Pass custom grammars - Githubissues

JaKXz commented 1 year ago

juliusv commented 1 year ago

I'd also be interested in either passing a custom grammar or some guidance for how to go about adding languages "officially". I'd love to be able to use Code Hike for PromQL educational stuff and there's an old PromQL textmate grammar at https://github.com/prometheus-community/vscode-promql/blob/master/syntaxes/promql.tmlanguage.yml that I could revive. Is Shiki the right place to contribute, or would https://github.com/code-hike/lighter be (if there is interest in adding new langauges at all)?

lachieh commented 10 months ago

Any thoughts on implementing this? I'm happy to assist, but didn't want to work my way toward a solution if maintainers have a specific implementation in mind.

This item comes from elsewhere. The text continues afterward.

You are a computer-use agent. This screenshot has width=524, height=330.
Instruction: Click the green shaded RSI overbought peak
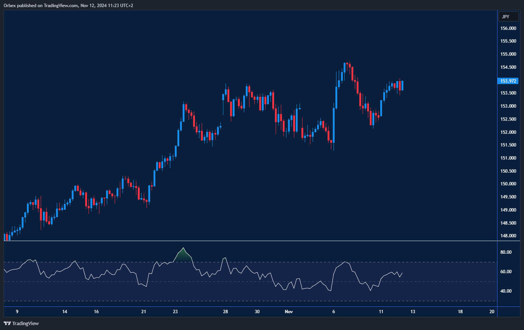tap(183, 256)
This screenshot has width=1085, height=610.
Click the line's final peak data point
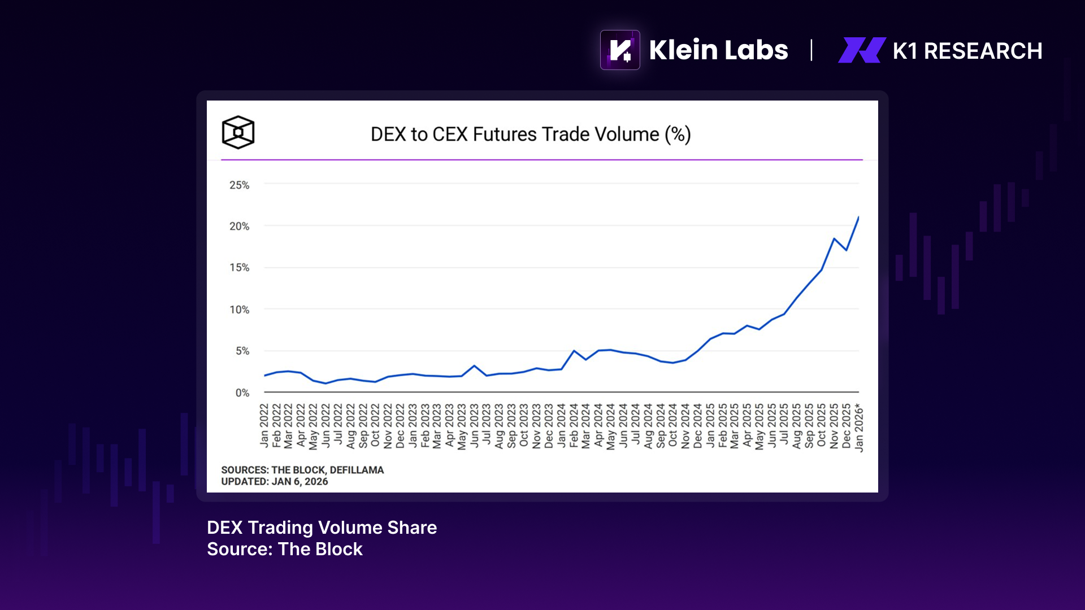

pomber commented 10 months ago

This is something I want to add. I'm working on v1.0, so it will have to wait until I release that, which may take some time.

lachieh commented 10 months ago

As in, work shouldn't start until v1 is released because of churn? Or you'd like to consider this for v1?

pomber commented 10 months ago

As in, work shouldn't start until v1 is released because of churn? Or you'd like to consider this for v1?

As in: I want to include it in v1.0

pomber commented 10 months ago

@lachieh @juliusv can you share your custom grammars and sample code so I can test this with real world scenarios?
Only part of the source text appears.